Over ten years the report predicts the budgetary cost will be $675 million.

The President’s budget for 2008 totals $2.9 trillion.

Today the Senate Committee on Homeland Security and Government Affairs will hold a hearing on The Domestic Partnership Benefits and Obligations Act.

The bill would provide benefits for same-sex domestic partners of federal civilian employees on the same basis as spousal benefits and would include participation in retirement, life and health insurance programmes, and family and medical leave.

“This legislation would allow the federal government to keep pace with other top employers,” said Human Rights Campaign president Joe Solmonese.
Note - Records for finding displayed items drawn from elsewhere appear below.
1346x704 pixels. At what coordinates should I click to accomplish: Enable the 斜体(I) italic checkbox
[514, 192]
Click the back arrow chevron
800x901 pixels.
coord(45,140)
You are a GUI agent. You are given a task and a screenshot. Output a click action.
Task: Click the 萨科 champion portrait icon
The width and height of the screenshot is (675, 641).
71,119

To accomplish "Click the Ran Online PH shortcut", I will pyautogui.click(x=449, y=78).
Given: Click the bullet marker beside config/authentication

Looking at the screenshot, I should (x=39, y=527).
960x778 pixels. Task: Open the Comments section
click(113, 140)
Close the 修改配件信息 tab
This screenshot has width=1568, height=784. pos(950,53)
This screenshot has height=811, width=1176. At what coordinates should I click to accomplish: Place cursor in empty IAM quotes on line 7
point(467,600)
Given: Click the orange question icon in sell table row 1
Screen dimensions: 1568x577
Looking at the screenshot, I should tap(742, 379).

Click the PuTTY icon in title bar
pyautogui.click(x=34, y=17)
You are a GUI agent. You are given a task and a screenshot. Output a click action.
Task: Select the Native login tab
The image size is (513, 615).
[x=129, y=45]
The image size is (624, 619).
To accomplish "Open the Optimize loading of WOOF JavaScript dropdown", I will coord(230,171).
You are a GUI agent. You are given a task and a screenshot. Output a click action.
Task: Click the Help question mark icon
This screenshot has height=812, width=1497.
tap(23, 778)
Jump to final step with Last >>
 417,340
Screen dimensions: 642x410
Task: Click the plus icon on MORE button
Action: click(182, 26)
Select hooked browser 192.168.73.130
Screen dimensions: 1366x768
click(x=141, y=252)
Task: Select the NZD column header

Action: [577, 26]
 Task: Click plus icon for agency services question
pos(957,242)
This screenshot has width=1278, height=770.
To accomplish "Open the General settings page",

“It is not only a matter of equal pay for equal work, but also the best way to insure that the government has access to the top talent on the same basis as the nation’s leading corporations,” he added.

“Adding partners to health care coverage is the most expensive part of the bill,” said study co-author Naomi Goldberg, the Peter J. Cooper Public Policy Fellow at the Williams Institute.

“But the cost increase of $43.5 million in year one is only 0.4% of total health care expenditures, a tiny fraction that is consistent with the experience of the thousands of private employers offering domestic partner benefits.”

Christopher Ramos, a researcher who also worked on the study, pointed out that several states and more than half of the Fortune 500 offers health insurance to domestic partners of employees.

“The federal government will find it harder to attract and retain talented employees if compensation does not keep up with the competition for employees,” he said.

“That means there’s a cost of not offering domestic partner benefits to the federal government, as well.”